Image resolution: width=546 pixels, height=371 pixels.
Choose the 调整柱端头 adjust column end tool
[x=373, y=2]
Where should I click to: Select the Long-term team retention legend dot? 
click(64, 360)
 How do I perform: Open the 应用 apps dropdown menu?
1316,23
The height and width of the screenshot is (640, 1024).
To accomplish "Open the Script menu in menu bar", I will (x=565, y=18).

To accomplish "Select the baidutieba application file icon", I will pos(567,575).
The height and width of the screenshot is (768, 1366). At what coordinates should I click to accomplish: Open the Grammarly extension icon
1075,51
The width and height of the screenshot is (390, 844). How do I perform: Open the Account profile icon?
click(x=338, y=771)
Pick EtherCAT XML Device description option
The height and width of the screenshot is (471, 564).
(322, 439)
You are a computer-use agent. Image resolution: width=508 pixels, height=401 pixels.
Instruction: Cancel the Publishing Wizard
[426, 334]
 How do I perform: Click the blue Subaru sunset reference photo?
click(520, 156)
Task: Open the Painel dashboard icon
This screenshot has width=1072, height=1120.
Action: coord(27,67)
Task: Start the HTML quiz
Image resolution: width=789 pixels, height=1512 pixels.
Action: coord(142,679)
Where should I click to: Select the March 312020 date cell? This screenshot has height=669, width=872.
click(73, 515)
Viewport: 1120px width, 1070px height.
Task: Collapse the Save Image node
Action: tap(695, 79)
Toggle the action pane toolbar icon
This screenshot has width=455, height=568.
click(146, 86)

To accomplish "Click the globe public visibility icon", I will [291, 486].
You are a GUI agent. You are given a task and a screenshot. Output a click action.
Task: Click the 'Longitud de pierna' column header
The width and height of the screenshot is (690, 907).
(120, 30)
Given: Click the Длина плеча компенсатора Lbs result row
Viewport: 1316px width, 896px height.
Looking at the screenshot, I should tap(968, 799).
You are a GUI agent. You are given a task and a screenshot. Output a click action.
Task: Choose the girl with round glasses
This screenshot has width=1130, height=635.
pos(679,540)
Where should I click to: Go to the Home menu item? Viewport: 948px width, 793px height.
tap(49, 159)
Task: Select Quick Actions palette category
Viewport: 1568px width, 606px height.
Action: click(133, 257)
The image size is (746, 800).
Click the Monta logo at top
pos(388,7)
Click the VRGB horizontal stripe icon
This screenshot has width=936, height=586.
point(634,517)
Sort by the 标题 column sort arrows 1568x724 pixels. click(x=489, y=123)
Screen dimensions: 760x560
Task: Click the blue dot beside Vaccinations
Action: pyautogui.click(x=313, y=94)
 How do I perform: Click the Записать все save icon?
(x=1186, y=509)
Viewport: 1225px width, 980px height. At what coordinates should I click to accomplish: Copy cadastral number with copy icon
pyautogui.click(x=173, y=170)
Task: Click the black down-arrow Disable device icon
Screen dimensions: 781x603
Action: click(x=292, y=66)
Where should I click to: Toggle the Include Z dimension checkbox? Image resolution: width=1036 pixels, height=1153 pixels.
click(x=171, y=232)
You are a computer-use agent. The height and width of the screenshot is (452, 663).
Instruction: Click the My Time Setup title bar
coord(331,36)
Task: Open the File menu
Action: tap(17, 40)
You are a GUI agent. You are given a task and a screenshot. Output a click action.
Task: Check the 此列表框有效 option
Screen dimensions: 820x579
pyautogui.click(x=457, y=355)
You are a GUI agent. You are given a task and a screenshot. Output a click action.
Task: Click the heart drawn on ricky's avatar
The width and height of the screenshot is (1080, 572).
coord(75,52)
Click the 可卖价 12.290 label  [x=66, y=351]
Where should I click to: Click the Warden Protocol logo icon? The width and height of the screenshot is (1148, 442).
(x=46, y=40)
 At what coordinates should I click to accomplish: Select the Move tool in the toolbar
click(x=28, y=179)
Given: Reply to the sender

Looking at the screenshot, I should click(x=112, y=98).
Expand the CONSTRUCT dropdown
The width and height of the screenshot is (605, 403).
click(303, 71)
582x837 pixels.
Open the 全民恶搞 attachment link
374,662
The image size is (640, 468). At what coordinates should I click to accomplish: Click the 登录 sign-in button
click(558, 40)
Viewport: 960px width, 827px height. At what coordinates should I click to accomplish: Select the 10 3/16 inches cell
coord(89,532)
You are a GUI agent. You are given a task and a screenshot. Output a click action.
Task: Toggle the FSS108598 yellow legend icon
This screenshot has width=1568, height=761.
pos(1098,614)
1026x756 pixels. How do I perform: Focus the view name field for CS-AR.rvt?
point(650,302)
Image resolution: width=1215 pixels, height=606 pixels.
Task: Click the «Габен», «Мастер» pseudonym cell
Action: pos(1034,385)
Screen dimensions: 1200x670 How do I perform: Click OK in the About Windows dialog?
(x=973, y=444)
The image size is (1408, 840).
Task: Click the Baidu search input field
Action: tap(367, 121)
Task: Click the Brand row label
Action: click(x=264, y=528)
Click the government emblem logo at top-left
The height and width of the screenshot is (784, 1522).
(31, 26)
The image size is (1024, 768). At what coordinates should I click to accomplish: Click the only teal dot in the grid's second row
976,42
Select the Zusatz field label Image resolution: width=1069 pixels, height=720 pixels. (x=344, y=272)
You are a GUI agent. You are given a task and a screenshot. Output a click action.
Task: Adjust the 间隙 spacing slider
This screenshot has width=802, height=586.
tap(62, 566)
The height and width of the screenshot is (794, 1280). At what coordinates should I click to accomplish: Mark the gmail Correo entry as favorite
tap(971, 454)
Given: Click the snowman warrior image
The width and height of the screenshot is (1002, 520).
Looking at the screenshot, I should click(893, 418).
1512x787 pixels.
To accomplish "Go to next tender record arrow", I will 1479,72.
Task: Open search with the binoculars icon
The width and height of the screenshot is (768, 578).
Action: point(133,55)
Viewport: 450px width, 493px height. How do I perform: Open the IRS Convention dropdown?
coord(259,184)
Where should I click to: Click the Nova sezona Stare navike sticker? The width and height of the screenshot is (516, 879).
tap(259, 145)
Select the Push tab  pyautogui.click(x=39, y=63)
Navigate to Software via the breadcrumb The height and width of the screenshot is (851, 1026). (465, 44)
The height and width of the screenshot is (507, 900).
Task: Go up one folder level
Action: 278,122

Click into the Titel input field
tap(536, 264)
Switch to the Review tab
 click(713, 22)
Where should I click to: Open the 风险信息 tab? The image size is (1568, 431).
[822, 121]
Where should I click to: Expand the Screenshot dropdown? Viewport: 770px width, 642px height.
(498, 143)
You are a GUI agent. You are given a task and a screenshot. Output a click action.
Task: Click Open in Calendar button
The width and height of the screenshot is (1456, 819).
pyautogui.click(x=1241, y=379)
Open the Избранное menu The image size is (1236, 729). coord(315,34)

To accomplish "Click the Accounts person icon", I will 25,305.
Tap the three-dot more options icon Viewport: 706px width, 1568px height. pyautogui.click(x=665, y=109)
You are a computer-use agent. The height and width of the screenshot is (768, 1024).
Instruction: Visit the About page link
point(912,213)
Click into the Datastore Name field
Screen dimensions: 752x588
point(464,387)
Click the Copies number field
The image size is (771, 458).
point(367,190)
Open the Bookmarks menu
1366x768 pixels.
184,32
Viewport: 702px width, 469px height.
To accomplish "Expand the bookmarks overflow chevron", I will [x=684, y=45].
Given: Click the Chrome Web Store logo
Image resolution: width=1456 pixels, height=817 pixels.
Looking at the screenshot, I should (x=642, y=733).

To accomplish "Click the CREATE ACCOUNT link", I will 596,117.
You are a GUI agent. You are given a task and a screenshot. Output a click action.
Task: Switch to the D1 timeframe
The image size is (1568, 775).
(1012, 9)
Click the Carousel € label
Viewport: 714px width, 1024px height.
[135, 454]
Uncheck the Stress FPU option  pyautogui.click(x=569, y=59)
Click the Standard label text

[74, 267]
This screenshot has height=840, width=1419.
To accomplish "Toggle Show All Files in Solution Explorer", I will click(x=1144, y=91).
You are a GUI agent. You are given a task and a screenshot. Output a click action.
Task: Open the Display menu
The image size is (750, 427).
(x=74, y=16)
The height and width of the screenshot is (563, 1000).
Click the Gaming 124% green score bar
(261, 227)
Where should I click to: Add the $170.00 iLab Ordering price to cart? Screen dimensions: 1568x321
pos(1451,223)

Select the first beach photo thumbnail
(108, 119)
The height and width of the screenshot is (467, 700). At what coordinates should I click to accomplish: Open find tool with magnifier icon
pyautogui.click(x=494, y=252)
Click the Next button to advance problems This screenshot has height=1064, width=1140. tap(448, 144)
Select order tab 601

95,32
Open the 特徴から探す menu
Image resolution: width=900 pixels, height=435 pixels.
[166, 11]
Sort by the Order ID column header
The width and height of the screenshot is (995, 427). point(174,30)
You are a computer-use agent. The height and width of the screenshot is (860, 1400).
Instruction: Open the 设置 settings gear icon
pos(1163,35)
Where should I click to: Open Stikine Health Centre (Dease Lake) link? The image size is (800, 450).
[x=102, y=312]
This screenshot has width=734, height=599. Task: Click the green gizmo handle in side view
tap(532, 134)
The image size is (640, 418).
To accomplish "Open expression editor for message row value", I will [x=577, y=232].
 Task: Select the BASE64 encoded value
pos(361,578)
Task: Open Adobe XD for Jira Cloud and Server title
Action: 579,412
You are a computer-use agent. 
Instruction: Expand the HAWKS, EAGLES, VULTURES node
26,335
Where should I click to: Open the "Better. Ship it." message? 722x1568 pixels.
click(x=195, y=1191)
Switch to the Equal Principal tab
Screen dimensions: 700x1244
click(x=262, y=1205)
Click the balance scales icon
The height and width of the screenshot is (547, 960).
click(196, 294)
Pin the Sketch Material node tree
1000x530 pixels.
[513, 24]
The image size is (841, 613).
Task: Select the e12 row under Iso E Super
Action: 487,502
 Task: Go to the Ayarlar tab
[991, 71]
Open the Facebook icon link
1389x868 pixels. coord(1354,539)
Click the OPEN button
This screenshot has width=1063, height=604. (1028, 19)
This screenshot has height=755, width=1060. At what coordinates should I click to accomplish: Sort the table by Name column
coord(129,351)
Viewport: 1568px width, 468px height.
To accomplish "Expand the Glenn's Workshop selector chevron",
◇ ◇ ◇ ◇
Which lines in the listing above hold the word "chevron"? Show each of them.

To accomplish "Expand the bookmarks overflow chevron", I will [x=684, y=45].
To accomplish "Expand the Glenn's Workshop selector chevron",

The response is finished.